In part 1, I discussed what it takes to prime your body for performance, dissected the typical one hour in the gym and gave tips on how to take advantage of each segment. Part 2 will discuss how to attack your workout.
The overarching theme of this concept can be summed up by one word: contrast. In essence, you can’t move at peak speeds unless you know how to take your time at lower speeds. Even further, you can’t ever reach peak speeds until you develop your ability to conserve energy at lower speeds.
No matter who you are or how long you have been training, you have a weakness. I’ll define weakness as the gap between your most efficient movement and your least efficient movement (weakness). If the gap between these two is small, you will be unstoppable. If the gap between these two is large or easily seen, it means you have some work to do. This is a good thing, because it gives your training a focus, and with focus your training can be more purposeful.
With humility, fill in the blanks: My most efficient movement is _______ (movement A). My least efficient movement is _______ (movement Z).
In relation to movement Z, movement A probably doesn’t cost as much energy for you to perform.
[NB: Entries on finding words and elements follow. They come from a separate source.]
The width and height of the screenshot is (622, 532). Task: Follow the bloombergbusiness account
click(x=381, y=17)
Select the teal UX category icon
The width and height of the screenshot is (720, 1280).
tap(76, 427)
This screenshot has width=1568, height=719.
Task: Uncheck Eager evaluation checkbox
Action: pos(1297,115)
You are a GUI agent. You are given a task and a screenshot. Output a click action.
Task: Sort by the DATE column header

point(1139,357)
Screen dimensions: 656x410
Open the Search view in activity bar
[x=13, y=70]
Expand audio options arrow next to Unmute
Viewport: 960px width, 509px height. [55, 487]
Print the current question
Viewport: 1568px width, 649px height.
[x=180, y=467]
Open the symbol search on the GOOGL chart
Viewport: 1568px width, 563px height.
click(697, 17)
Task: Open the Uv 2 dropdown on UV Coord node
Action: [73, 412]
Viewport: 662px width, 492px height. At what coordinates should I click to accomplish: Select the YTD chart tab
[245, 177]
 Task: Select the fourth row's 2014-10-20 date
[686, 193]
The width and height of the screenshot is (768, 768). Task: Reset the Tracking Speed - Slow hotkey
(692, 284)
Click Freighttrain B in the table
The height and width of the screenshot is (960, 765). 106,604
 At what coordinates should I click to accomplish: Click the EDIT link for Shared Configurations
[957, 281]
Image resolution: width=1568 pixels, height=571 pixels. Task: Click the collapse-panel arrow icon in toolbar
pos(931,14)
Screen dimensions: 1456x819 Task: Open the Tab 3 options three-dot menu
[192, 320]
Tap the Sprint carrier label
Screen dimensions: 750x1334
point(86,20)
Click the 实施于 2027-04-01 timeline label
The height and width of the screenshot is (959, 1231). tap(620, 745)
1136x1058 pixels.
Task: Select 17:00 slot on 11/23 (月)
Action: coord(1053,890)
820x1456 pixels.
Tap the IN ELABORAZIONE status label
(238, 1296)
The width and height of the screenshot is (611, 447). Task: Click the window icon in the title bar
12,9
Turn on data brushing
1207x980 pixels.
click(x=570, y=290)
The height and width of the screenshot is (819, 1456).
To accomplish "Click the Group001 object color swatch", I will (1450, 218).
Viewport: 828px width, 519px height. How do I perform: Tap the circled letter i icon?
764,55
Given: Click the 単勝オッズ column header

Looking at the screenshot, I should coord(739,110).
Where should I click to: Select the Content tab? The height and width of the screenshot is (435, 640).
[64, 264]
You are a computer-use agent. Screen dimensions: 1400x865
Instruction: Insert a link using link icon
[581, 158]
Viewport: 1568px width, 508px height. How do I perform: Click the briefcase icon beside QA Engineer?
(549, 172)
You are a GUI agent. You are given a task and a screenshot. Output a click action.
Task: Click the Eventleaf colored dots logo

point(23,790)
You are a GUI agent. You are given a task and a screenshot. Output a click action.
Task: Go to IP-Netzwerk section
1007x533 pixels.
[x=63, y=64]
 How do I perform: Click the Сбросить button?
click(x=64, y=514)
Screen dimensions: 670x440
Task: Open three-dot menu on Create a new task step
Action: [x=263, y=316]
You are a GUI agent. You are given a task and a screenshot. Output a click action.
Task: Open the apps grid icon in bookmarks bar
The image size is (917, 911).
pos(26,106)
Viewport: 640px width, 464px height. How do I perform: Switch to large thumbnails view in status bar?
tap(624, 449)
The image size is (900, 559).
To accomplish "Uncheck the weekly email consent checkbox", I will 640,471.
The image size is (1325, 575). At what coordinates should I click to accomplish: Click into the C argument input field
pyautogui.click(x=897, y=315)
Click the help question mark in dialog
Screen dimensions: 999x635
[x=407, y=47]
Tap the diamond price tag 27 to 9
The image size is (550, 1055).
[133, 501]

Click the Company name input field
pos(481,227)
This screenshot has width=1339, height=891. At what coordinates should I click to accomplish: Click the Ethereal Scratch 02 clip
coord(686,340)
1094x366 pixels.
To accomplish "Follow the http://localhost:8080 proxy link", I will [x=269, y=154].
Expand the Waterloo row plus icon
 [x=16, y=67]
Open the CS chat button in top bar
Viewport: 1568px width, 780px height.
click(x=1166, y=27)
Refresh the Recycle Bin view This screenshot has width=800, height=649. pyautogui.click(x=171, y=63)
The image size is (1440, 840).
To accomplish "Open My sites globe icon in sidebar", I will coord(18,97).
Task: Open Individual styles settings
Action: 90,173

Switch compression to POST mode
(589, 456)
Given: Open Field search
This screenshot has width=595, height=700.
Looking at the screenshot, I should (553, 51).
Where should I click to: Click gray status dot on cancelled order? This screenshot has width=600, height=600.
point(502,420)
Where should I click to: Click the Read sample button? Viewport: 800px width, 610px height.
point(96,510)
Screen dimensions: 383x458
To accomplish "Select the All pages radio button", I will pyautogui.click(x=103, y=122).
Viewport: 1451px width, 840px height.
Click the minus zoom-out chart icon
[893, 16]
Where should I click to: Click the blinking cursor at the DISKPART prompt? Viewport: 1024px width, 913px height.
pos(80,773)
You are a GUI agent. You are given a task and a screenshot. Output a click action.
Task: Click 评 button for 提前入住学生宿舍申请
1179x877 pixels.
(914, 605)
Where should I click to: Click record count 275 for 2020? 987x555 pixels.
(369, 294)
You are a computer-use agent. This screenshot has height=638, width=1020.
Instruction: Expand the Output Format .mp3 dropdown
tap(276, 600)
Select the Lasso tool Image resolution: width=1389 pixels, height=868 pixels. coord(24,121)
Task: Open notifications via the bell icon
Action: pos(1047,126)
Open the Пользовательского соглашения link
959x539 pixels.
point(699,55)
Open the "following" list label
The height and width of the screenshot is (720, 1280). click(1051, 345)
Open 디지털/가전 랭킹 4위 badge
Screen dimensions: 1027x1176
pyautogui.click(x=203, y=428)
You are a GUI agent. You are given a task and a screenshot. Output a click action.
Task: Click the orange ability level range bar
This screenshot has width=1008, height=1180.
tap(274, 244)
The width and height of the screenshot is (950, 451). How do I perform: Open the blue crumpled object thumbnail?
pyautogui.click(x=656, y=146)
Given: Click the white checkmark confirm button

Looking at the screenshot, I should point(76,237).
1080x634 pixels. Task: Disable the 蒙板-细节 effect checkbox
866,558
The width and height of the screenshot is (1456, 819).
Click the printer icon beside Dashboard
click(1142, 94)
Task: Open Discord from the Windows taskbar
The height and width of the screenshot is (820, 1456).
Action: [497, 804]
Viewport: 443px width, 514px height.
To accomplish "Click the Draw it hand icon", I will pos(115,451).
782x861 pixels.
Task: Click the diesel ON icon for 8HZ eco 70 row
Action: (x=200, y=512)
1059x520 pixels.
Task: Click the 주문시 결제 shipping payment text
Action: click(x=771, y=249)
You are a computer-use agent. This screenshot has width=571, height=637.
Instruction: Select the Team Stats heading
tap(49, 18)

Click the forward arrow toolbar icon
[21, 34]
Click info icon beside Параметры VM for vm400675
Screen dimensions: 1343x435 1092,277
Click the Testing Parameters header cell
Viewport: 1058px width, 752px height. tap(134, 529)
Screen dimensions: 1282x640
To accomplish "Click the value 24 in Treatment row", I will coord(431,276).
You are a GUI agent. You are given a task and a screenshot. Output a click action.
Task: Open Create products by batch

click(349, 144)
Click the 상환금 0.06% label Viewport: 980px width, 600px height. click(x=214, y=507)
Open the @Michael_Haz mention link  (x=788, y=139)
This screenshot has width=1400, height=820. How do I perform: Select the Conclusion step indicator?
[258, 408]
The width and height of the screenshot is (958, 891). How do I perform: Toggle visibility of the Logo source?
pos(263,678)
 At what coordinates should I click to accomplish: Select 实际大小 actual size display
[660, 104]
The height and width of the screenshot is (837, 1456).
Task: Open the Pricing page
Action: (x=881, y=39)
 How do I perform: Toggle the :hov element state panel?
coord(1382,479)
If you were asked to complete 30 reps of A and 30 reps of Z, I guarantee 30 of Z will take up considerably more energy than 30 of A. Your ability to conserve energy while performing Z is not efficient. It requires extra mental energy to overcome the learning curve, maybe some mental stress as well because you don’t feel confident or maybe fear looking inadequate, and your body cannot yet coordinate your muscles and joints to complete the task like a well versed orchestra. Don’t worry about mobility/strength issues yet, this is only meant to be a catalyst to change your outlook on training.
Now, in regards to movement Z: how many gears/speeds would you say you possess? The movement probably dictates the speed more than your conscious choice to go a specific speed. As far as Z is concerned, you have no peak and you have yet to build a foundation. This means you can’t rely on it to propel you forward in a workout just yet. This specific movement has limited speed and it guzzles up a lot of energy, but with persistence that will not always be the case. To gain faster gears, you must continue to train it and not give up when you feel incompetent or slow.
In regards to movement A: how many gears/speeds would you say you possess? You likely have a lot of experience with this movement. Fast, slow, heavy, light, short workout, long workout; you have more of a conscious choice to go whatever speed is necessary given the situation. You enjoy it, which means less mental stress. Your body has likely adapted to it, which means your ability to perform it well is increased. You likely perform it more frequently than other movements, which means you are constantly practicing at different speeds (developing different gears in the process), allowing your body to adapt to the changing conditions.
The contrast between A and Z is clear and if you’ve read this far you want to decrease the gap between the two. You train A because you care about it, you find joy in doing it, you like how it makes you feel and you’re good at it. You care about Z too or else you wouldn’t have listed it, but you don’t find joy in doing it, you don’t like how it makes you feel and you’re not good at it. These are mental blocks that are keeping you from allowing your body to develop gears for it. Yes, your mind is holding you back. You need to allow your body to feel the movement specifics: the coordination, the stress, the duration, the impact, the recovery it takes to bounce back. You need to eat humble pie and do the lowest version of it alongside your most efficient movements. You need to perform it slow, light, short, shaky and unstable. Allow it to make you feel incompetent, then use that fuel to drive you to practice it more. You just need to move through it, and move through it more often.
Every single movement you do in the gym started out as a Z movement. The ones you like quickly become an A movement because you made that choice; it was an easy choice. Every movement is being developed and most are caught between A and Z. So when you jump into your next WOD:
1) STAY MINDFUL to kick on the necessary gear. You don’t ALWAYS have to go fast, because sometimes you can’t. Take a look at at the WOD and each individual movement and decide what speed is necessary for the day. Should you push the speed on A or conserve A to allow speed development elsewhere? Should you push the limit on Z or eat humble pie and perform it slower than you want? You decide the pace, then after the WOD, recollect on your decision and learn about your efficacy.
2) STAY CONFIDENT in your movement. Really spend time developing your abilities at several speeds. The more time you spend focusing on a movement while performing at your own pace, the more reward you will receive when it comes time to performing it at peak levels.
3) STAY HUMBLE in your training. Some days might be slow, some might be fast, and some will be both because it’s filled with a variety of factors (movement choice, time of day, diet, sleep, stress).
4) BE CONSISTENT and STAY PERSISTENT; eventually you will find yourself moving faster without even feeling like it.